480. En principe, on n'est responsable que de son propre fait, et non du fait d'autrui. Les exceptions faites à ce principe dans l'article 1384 reposent sur la présomption légale, que le dommage n'a pu être causé que par suite d'une faute de la part de celui que la loi oblige à la réparation.

On peut distinguer deux catégories: 1° cas où l'on répond du fait d'autrui; 2° cas où l'on répond du dommage causé par une chose.

A. Des cas dans lesquels on répond du fait d'un autre.

481. Le père, et la mère après le décès du mari, sont responsables du dommage causé par leurs enfants mineurs habitant avec eux; les maîtres et les commettants, du dommage causé par leurs domestiques et préposés dans les fonctions auxquelles ils les ont employés; les instituteurs et les artisans, du dommage causé par leurs élèves et apprentis pendant le temps qu'ils sont sous leur surveillance. La responsabilité ci-dessus a lieu, à moins que les père et mère, instituteurs et artisans, ne prouvent qu'ils n'ont pu empêcher le fait qui donne lieu à cette responsabilité. (Art. 1384.)

La disposition finale de cet article, qui exempte les père et mère, instituteurs et artisans de la responsabilité lorsqu'ils prouvent qu'ils n'ont pu empêcher le fait qui donne lieu à cette responsabilité, n'est pas applicable aux maîtres et aux commettants (art. 1384, al. 3), par le motif que c'est le service dont le maître profite qui a produit le mal qu'il doit réparer, et parce qu'il a à se reprocher d'avoir donné sa confiance à des hommes méchants ou imprudents. Rapport au Tribunat, no 14 (Locré, XIII, p. 42). La responsabilité des maîtres et des commettants ne s'étend pas aux faits de leurs domestiques et préposés qui n'ont aucun rapport avec les fonctions auxquelles ils sont employés.
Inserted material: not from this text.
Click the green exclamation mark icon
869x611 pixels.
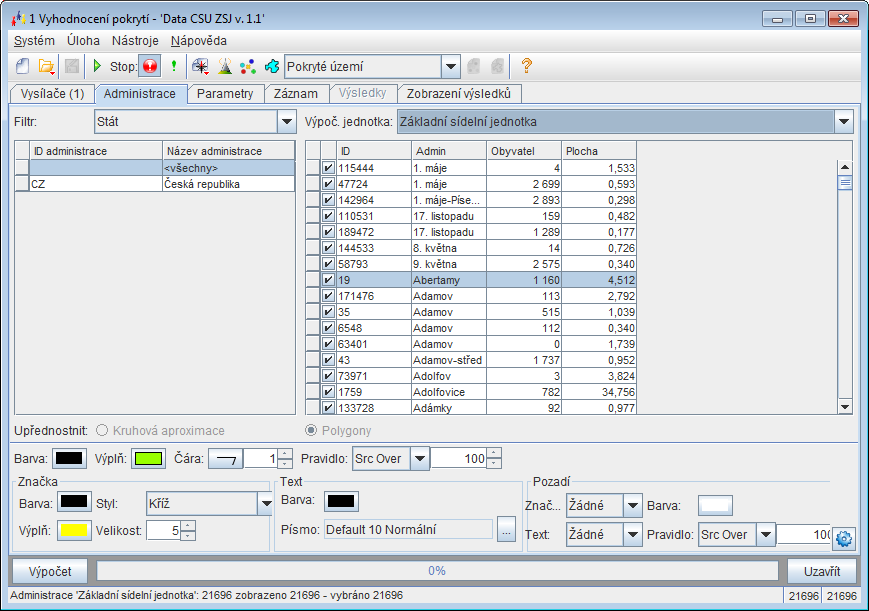(174, 67)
482. La responsabilité dont il s'agit dans l'article 1384 s'étend aussi aux frais de procès, mais non pas aux amendes ou peines pécuniaires encourues par un délit, excepté dans le cas où la loi le dit formellement, par exemple pour délit de chasse (L. du 26 février 1846, art. 10). La disposition de l'art. 1384 n'exempte pas de la responsa

bilité personnelle les auteurs mêmes des faits dommageables. Ainsi, par exemple, celui qui a souffert le dommage, peut agir contre le maître et contre le préposé. Suivant la différence des cas, celui que la loi déclare responsable, peut exercer son recours contre l'auteur du fait.

B. De la responsabilité du dommage causé par une chose.

-

483. 1o Le propriétaire d'un animal, ou celui qui s'en sert, pendant qu'il est à son usage, est responsable du dommage que l'animal a causé, soit que l'animal fût sous sa garde, soit qu'il fût égaré ou échappé. (Art. 1585.) Cette règle prend sa source dans les titres : Si quadrupes pauperiem fecisse dicatur, D., 9, 1 et J., 4, 9. Cette disposition s'applique à toute espèce d'animaux domestiques, sauvages ou apprivoisés, et à toute espèce de dommage. Si le dommage a été causé pendant que l'animal était à l'usage d'un autre que le propriétaire, celui qui s'en servait est seul tenu de la réparation, parce qu'alors le dommage doit lui être imputé (V. supra, no 480). La responsabilité de l'art. 1385 cesse, si celui qui a souffert le dommage en est luimême la cause, par exemple s'il a agacé l'animal. Le propriétaire ou celui qui s'est servi de l'animal ne peut se soustraire à la responsabilité, ni en prouvant qu'il n'a pu empêcher le fait, ni, comme en droit romain, en abandonnant l'animal (noxæ datio).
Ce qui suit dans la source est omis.